Unfortunately, I don’t have access to a max version 2021.

PS: So the “Invalid rank passed to CreateTreeNode” warning seems unrelated to this, right? Any idea where that warning could come from?

I don’t know Max, but if you add vertex colors to the mesh (and maybe set them to black or something) and the material also has colors, you should be able to check if the vertex colors are ignored.

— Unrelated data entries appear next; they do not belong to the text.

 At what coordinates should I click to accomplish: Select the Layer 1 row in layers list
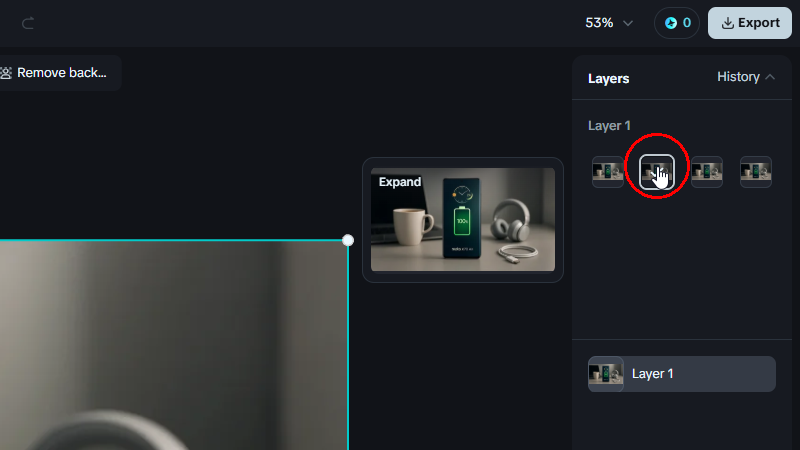pos(682,374)
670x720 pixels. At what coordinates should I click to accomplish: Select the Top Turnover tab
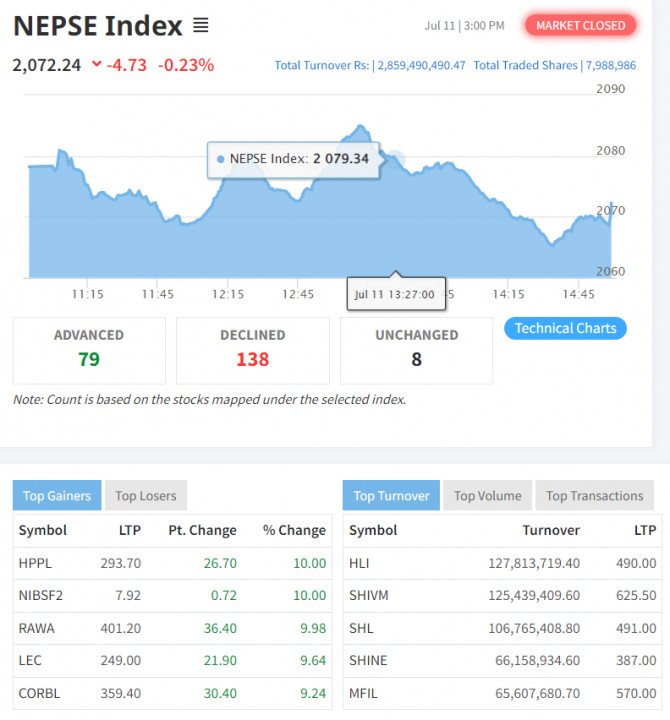tap(391, 495)
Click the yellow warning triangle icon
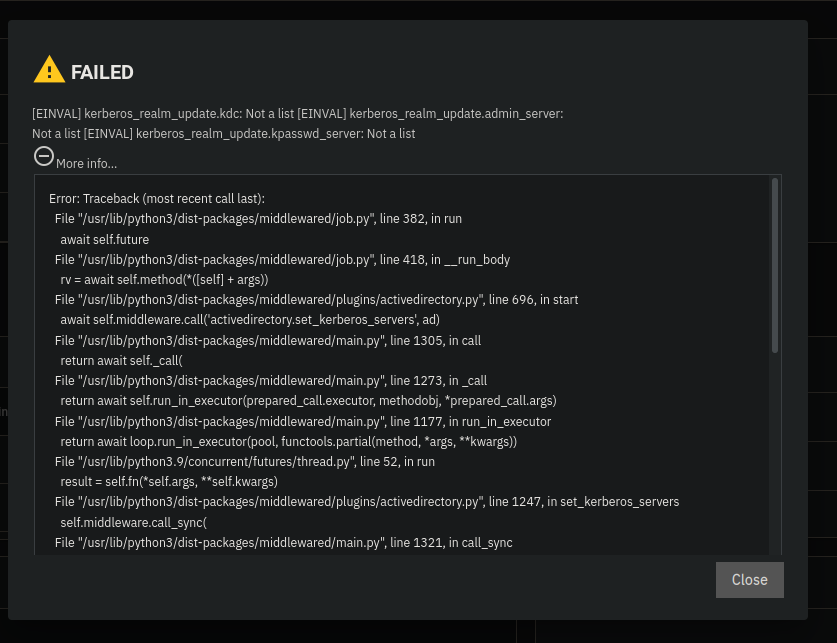This screenshot has width=837, height=643. (x=49, y=69)
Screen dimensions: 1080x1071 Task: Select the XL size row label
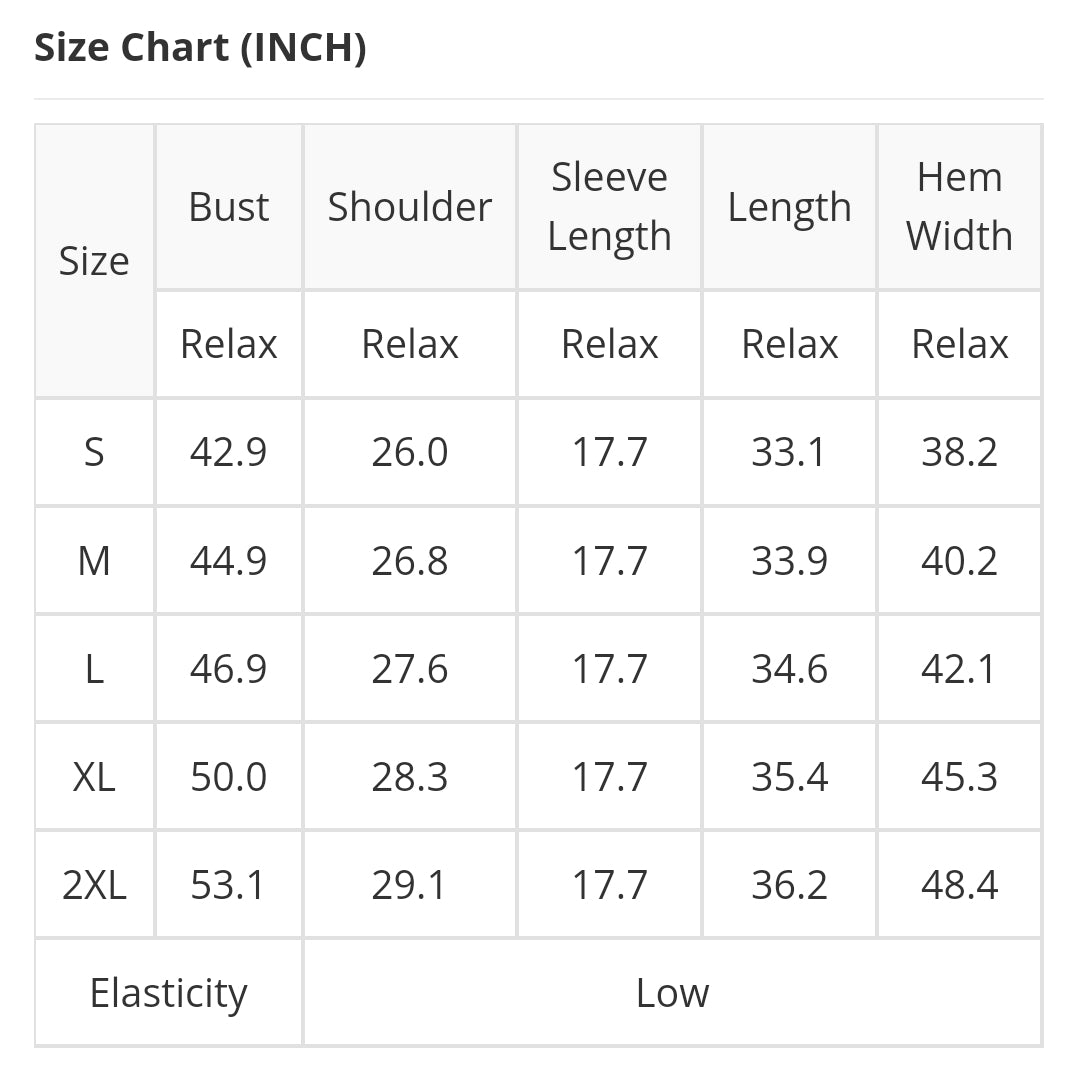pos(94,777)
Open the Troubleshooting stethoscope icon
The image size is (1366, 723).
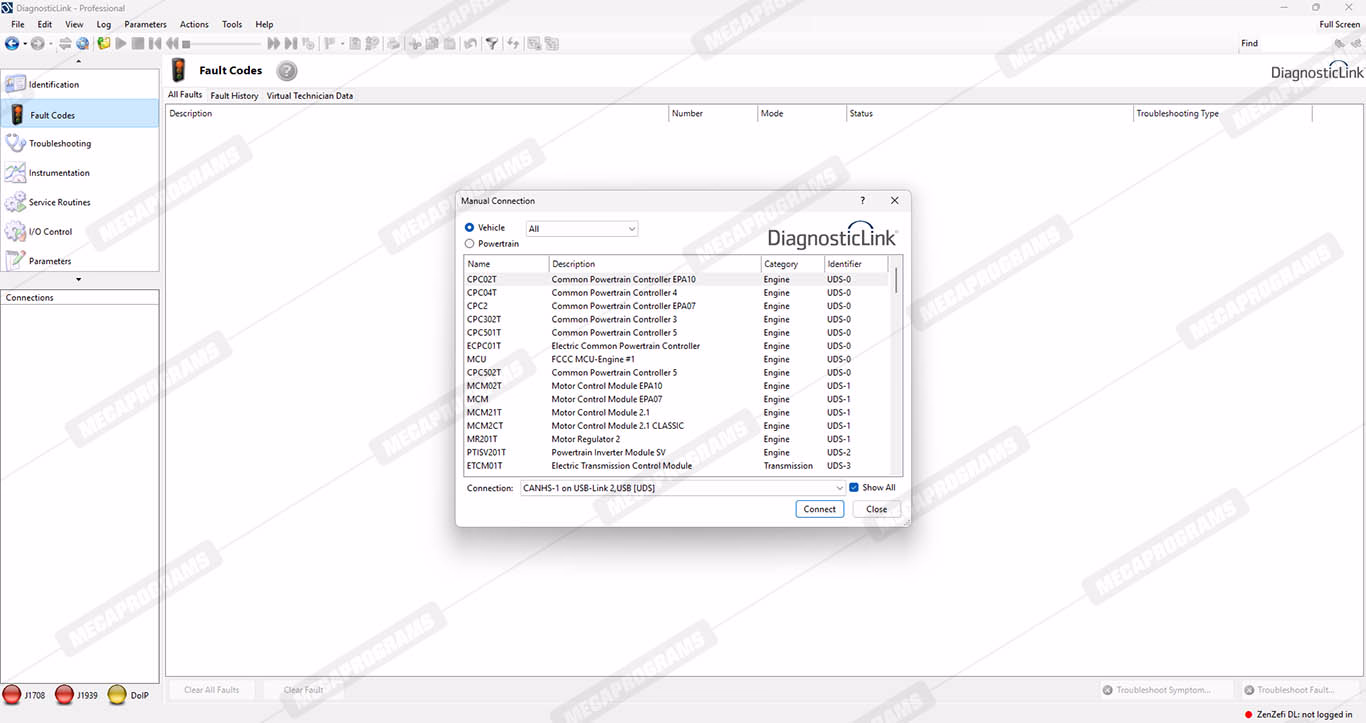click(x=15, y=144)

Thx for the hint @bghgary.
The following test sample should hopefully shed some light on the issue:

If you want to experiment yourself with the files, here they are:
test_file_wing.zip (1.9 MB)

Curious to hear your opinion.

What color is the vertex color you are using? Is the vertex color reflected in the max scene for 4?

Thx for the input.
I tried to assign wings 3 and 4 a new vertex color (red), see screenshot:

  • it works for the wing that had its vertex color channel cleared (4)
  • it does not work for the original version (3)

This, this issue might also be within max, no? I also tried to set radiosity to zero…no impact.
Any other suggestions? Thx a lot!

The file: CL650_test.zip (386.4 KB)

@PatrickRyan Can you help with this? The main question I’m trying to figure out is if material colors will override vertex colors in Max.

1 Like

@bghgary, if I understand you question correctly, you want to know if a texture will override vertex color on a mesh. As far as I can tell, no… Max acts just like Babylon does in that texture and vertex color are multiplied together. This is a pink vertex color used with our standard UV map texture:

I don’t see a way in the exporter or the Babylon material properties to include/ignore vertex color in export to glTF. Basically, the render in Max mirrors what we see in Babylon (though our render is lit differently, so the pink looks lighter here:

The only way we don’t multiply vertex color and texture is if we assign a texture to emissive color. This is the scene environment intensity set to 0 and the UV map placed in the emissive texture input with emissive color set to white. I wouldn’t expect vertex color to have any impact here so this aligns with what should happen.

Let me know if I missed anything you need to know.

1 Like

Is this for Max or Babylon?

This part is for Babylon

Ok, well, I don’t know then. @tkazik It seems you might be doing something uncommon with the materials. The exporter doesn’t handle every single case. If you can simplify what is happening with the material, it will probably export better. Or better yet, use the new glTF material that Autodesk added recently.